Aim of the exercise: Copy out each line below containing "computer".

Source records:
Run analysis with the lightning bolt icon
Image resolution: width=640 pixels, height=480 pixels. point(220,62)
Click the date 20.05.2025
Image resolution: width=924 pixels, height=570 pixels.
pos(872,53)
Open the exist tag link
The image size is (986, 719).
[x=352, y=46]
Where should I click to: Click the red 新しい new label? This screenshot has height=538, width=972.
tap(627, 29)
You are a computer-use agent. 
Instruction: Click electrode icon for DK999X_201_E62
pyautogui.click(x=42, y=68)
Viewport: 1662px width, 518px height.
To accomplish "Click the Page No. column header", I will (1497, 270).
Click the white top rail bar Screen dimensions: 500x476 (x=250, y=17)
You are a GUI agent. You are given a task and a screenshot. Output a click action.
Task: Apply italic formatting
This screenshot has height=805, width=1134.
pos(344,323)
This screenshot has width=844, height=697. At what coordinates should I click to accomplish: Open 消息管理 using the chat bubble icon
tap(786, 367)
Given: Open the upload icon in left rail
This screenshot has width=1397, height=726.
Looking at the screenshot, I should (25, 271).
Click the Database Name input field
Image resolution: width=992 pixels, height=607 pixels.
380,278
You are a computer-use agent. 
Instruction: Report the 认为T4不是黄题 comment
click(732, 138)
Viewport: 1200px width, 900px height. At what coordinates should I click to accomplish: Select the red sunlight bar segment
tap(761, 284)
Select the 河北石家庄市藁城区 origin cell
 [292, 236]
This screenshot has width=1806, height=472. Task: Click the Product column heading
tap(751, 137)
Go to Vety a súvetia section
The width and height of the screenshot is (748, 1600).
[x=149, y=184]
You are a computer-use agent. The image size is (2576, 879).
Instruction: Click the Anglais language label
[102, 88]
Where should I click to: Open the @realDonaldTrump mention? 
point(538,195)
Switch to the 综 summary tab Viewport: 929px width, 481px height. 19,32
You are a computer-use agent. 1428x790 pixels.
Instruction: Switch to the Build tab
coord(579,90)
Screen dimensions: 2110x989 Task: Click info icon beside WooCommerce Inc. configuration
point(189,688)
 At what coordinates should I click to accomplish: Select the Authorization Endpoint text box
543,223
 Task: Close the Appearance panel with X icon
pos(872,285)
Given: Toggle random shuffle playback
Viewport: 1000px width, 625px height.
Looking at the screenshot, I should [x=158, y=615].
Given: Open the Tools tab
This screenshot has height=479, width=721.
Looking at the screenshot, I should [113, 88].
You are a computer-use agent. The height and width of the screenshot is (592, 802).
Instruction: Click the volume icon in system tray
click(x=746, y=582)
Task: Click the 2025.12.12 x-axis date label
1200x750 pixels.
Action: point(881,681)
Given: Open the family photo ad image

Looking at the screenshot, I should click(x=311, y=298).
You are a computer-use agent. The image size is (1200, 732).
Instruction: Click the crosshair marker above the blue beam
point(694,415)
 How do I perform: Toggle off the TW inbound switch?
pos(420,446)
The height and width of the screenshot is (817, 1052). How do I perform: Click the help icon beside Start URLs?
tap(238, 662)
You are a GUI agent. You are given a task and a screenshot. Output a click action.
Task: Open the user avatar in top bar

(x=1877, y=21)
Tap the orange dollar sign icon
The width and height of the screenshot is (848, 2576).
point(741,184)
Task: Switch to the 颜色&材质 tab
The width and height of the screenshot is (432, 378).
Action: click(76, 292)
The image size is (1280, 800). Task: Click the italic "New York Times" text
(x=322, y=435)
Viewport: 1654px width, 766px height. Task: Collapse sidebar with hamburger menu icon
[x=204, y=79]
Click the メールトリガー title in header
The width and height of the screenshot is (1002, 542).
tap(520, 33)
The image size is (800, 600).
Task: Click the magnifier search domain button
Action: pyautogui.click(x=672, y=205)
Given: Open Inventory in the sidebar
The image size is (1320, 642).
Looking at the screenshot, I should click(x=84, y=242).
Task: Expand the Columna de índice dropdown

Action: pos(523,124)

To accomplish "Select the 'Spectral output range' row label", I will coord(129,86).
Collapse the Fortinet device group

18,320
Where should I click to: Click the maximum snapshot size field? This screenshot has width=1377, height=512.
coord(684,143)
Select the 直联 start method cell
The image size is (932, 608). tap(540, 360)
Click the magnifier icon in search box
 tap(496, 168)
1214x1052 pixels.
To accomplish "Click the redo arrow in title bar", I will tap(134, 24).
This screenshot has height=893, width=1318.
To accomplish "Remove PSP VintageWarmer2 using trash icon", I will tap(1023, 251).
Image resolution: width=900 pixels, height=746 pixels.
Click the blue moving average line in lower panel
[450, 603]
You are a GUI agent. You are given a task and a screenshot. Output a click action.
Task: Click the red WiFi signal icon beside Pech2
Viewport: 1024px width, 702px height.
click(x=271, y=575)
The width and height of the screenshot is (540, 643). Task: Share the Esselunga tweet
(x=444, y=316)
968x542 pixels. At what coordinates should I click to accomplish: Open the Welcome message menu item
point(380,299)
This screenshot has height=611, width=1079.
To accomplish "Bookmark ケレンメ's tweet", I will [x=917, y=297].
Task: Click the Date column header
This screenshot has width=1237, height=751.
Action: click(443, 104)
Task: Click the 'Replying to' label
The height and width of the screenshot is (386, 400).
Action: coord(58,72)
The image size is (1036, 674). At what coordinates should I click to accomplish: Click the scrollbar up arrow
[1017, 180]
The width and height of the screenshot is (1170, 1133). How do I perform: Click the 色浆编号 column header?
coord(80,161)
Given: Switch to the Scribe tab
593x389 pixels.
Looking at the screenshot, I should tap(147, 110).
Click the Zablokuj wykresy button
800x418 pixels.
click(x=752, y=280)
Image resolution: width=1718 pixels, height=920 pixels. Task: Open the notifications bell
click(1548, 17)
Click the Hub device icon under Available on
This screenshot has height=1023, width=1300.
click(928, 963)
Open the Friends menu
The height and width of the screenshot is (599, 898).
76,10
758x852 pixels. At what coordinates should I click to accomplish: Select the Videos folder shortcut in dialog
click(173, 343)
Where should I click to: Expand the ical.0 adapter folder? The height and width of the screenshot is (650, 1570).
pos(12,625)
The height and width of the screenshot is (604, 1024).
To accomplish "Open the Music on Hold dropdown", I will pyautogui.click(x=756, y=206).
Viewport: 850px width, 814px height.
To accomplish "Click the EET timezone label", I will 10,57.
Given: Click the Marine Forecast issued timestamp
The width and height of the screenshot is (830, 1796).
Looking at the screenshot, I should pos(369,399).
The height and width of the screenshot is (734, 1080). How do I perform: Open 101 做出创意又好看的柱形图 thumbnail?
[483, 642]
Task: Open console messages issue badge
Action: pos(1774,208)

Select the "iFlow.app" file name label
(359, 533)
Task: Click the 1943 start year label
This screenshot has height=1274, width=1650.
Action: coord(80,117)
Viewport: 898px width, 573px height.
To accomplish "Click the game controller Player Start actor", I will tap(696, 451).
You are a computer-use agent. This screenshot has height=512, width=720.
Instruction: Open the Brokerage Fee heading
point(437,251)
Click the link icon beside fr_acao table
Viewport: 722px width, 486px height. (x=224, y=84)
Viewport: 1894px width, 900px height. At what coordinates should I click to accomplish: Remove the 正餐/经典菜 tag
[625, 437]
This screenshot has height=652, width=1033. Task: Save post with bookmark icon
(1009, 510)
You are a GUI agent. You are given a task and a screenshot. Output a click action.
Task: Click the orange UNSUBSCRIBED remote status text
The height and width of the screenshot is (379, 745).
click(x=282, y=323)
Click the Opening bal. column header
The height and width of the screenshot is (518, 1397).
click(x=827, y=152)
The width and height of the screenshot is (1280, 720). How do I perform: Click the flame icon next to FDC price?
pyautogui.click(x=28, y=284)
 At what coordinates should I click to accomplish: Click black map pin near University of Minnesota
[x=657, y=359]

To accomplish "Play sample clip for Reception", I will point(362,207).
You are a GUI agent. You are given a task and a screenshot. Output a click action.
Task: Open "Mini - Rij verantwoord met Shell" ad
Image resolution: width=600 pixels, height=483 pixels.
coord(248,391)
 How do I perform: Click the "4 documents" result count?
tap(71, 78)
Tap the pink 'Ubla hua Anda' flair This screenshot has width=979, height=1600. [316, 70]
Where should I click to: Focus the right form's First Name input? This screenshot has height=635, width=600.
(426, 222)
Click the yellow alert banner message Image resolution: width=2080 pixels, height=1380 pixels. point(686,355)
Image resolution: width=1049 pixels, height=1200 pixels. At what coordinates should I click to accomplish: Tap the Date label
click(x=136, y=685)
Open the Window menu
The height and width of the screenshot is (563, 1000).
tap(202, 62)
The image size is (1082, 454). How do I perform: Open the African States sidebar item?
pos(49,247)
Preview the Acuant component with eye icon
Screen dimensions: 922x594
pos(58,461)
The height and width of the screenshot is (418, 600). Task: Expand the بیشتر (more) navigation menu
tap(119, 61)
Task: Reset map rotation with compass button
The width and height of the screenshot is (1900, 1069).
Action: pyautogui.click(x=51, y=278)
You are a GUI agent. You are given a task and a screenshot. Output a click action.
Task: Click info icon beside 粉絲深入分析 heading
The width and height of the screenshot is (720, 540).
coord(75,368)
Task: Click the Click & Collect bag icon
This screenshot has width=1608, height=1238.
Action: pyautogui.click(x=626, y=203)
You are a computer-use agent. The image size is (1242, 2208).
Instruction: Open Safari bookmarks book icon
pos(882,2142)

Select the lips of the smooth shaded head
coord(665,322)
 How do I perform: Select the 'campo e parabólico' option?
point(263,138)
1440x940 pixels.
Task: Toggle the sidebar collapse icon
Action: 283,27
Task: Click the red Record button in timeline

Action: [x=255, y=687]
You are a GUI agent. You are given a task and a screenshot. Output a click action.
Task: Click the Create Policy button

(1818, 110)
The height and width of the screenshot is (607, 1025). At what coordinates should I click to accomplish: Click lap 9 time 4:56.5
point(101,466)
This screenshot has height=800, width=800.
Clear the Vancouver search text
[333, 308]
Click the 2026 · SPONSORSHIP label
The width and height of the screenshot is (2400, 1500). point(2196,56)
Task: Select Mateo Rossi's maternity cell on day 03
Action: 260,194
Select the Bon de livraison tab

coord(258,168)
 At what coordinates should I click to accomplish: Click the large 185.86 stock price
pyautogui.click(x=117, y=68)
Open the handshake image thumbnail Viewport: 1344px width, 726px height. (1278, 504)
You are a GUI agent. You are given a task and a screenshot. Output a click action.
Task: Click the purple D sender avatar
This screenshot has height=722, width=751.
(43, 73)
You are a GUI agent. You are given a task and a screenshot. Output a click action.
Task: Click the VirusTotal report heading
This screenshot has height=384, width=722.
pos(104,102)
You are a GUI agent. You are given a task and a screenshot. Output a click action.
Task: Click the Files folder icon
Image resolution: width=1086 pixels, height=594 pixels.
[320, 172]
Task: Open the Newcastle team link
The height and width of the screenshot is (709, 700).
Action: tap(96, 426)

Task result:
You are a computer-use agent. 
You are a computer-use agent. 
You are a computer-use agent. The image size is (2576, 879).
You are a computer-use agent. 1428x790 pixels.
You are a computer-use agent. The height and width of the screenshot is (592, 802).
You are a computer-use agent. The image size is (1200, 732).
You are a computer-use agent. This screenshot has height=512, width=720.
You are a computer-use agent. The image size is (1242, 2208).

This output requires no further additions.